The Myth of Health Care Consumerism

Last weekend I heard several great presentations at a meeting
convened by Jeff Goldsmith, but one contained a point I hadn’t heard
nailed down before. Kaveh Safavi MD JD, from Thomson Healthcare’s
Center for Healthcare Improvement, detailed the results of several
large sample surveys on consumers’ attitudes toward web-based health
care information.

One of Dr. Safavi’s opening slides came from Solucient’s HealthView
Plus 2006 data, and was focused on “Quality-Driven Consumers,” people
who are “likely to research ratings information on hospitals or
doctors,” and likely to change providers if the one they originally
preferred received a low rating. Strikingly contrary to the
conventional wisdom, this group makes up only 19%, or one-fifth, of
American adults.

Qualitydriven_consumers

The other categories are equally interesting. About one in eleven of us (9%) are “likely to
research” but “unlikely to change.” This group goes through the motions of
investigation but won’t switch when they find information counter to
their original preference.

One-third of us (34%) lackadaisically go with the flow. They are “unlikely to research” and “unlikely to change.”

And (this is my favorite) nearly two in five of us (38%) are “unlikely to
research” but “likely to change,” traits one audience member suggested be renamed to “Ignorance On Fire.”)

Assuming the trends described here hold up, these data have critical
weight for the many health care organizations that are focused on
consumer empowerment. If only 19% of America’s 200 million adults
engage to discover health care information that can be meaningful to
their own circumstances, then that changes things considerably. 38
million or so people is still a big number, but it is a lot less than
200 million.

And that raises some questions. Will consumers use Personal Health
Records? When they discover they have a particular condition, will most
people dive into the available resources to become knowledgeable about
it? Will the numbers described by the survey change as technology
evolves and we evolve along with it? Is our broad resistance to
pursuing information that is in our own interests a passing cultural
phenomenon, or is it a steadfast part of the human condition?

The data go on to show that Quality-Driven Consumers are
predominantly higher income, boomers, and Gen X adults. My guess is
that education, a comfortable technology proficiency, and reasonably
good personal management skills are common threads here.
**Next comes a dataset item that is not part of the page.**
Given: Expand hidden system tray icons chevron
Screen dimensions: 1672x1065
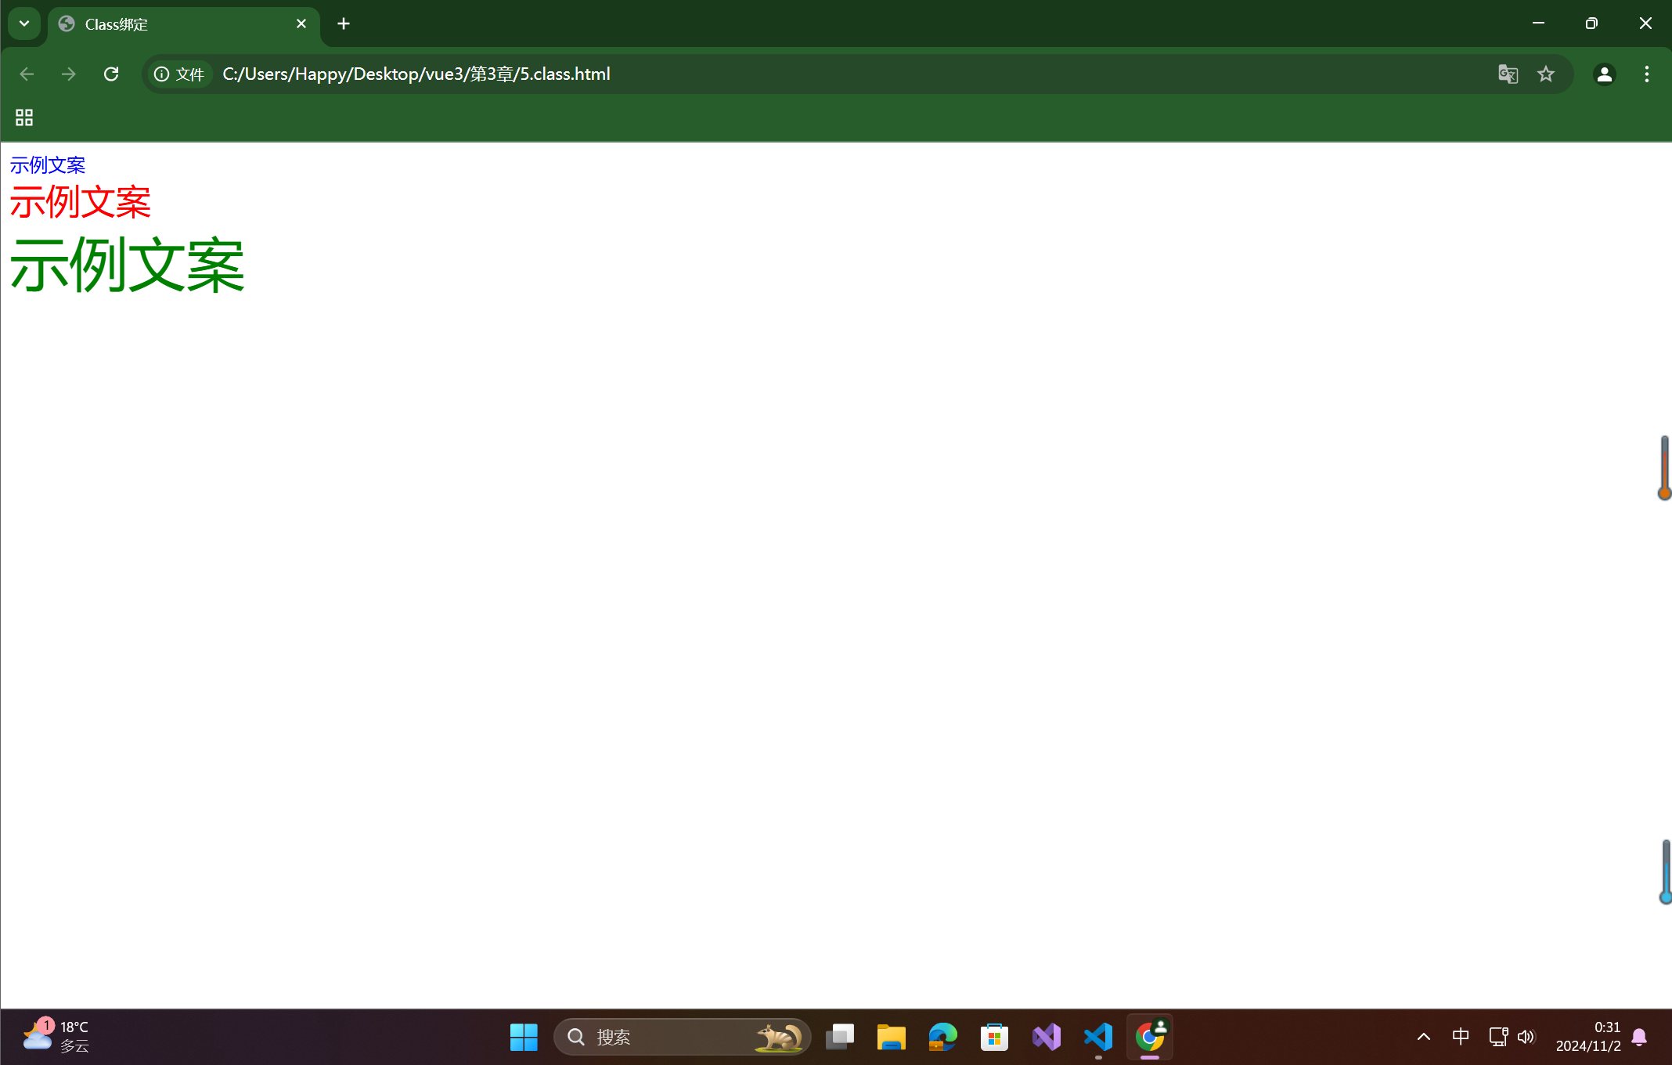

But the subtext of this information is undoubtedly that the most
important changes coming in health care will occur not only in the ways
that consumers get and act on information, but in the ways that
organizations – health care and non-health care businesses – do. Even
though health care information can have serious utility for
individuals, many of us simply don’t appear to be built to chase and
use it. Businesses are different though. Most are based on a discipline
of following through, and they succeed or fail on their ability to use
information effectively.

All of this re-enforces my belief that, while we’re in a
fascinating, rich early stage of Health 2.0, where many of the sites
are focused on consumer empowerment, the bigger play will be for sites
that, in an increasingly competitive and value-sensitive marketplace,
create value by helping health care purchasers and vendors of all types
make better, data-driven decisions.

This will become meaningful as it becomes more and more possible for
businesses to buy coverage based on which health plan has the best
performance record. Or as health plans really do try to assemble the
most efficient (rather than simply the largest) provider network. Or as
hospitals focus on identifying the best performing hip for their
hip-replacement patients. Or as doctors determine to follow a
condition-specific protocol that has a track record of consistently
producing the best outcomes at the lowest costs.

Consumer-oriented applications are easier and cheaper to develop and
bring to fruition than business-oriented, data-intensive ones. But the
imperative to succeed in an intensifying marketplace could ultimately
swing the pendulum toward Health 2.0 applications aimed at business. If
and when it does, then the resulting transparency, decision-support and
impact on market dynamics could drive many of tremendous changes in
health care that we’ve all been looking for.